— start Data records —

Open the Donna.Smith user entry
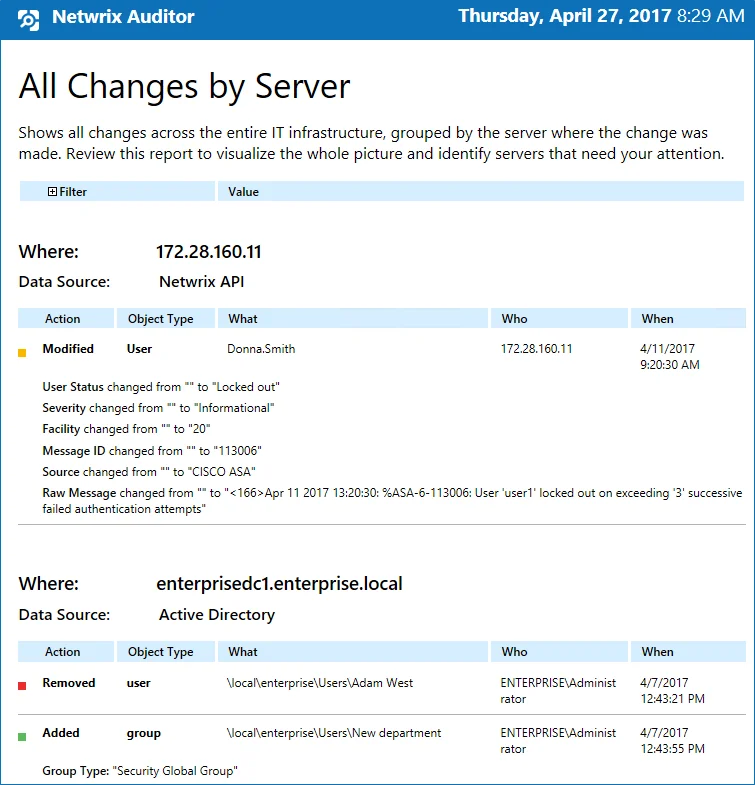 click(x=261, y=348)
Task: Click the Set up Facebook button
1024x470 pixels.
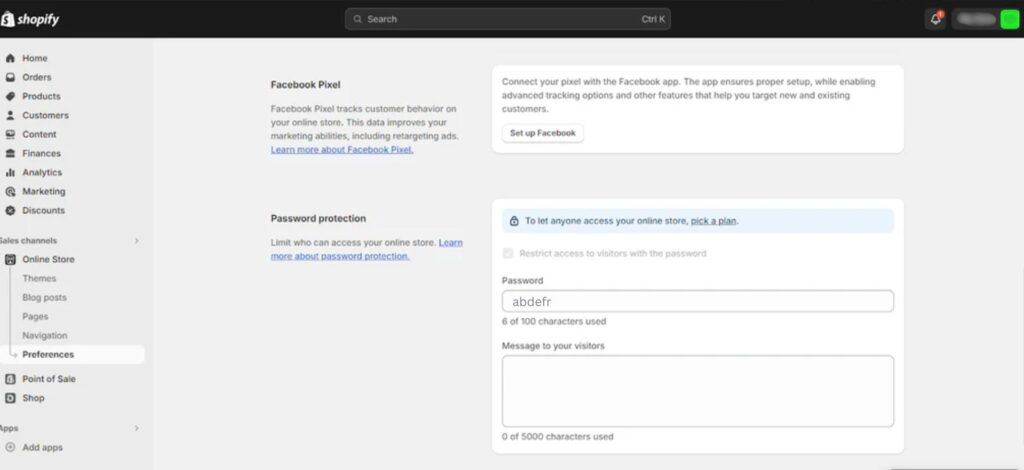Action: [542, 133]
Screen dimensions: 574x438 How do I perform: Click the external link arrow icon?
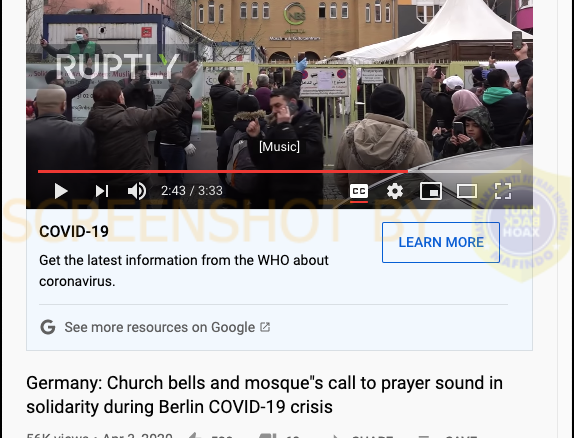[x=265, y=327]

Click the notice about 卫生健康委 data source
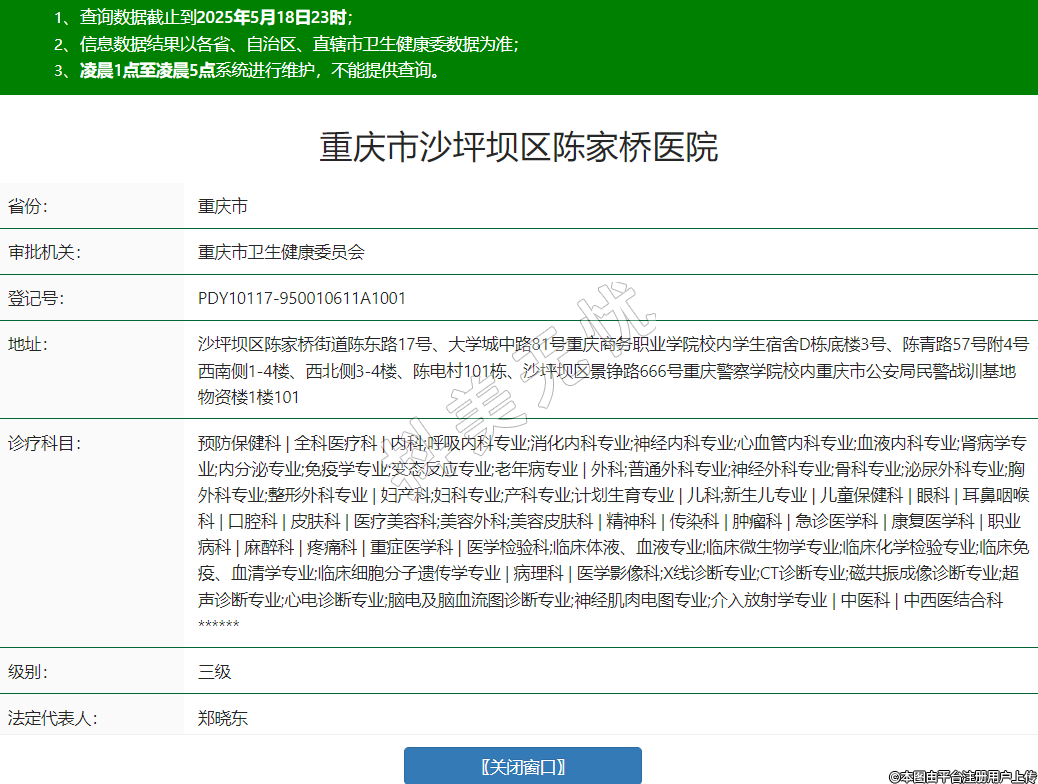tap(286, 44)
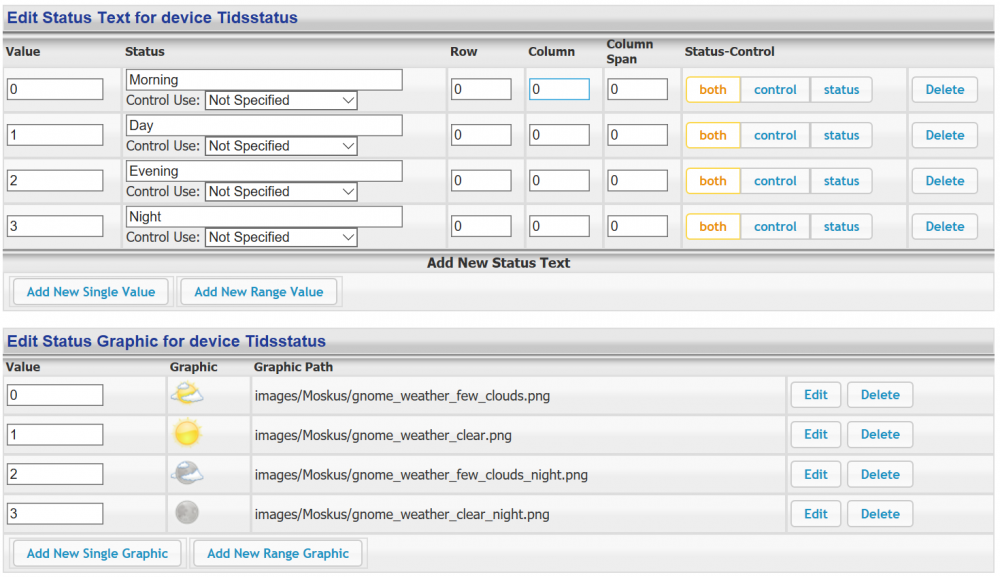Click the cloudy night weather graphic icon
1000x577 pixels.
[x=187, y=474]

— end Data records —

• What you are asked to do
Please reproduce the lines of the material above word for word, leaving out the pictures.

• Correct response
Open the Donna.Smith user entry
 click(x=261, y=348)
Task: Click the Set up Facebook button
1024x470 pixels.
Action: [542, 133]
Screen dimensions: 574x438 How do I perform: Click the external link arrow icon?
[x=265, y=327]

Click the notice about 卫生健康委 data source
tap(286, 44)
Click the cloudy night weather graphic icon
1000x577 pixels.
[x=187, y=474]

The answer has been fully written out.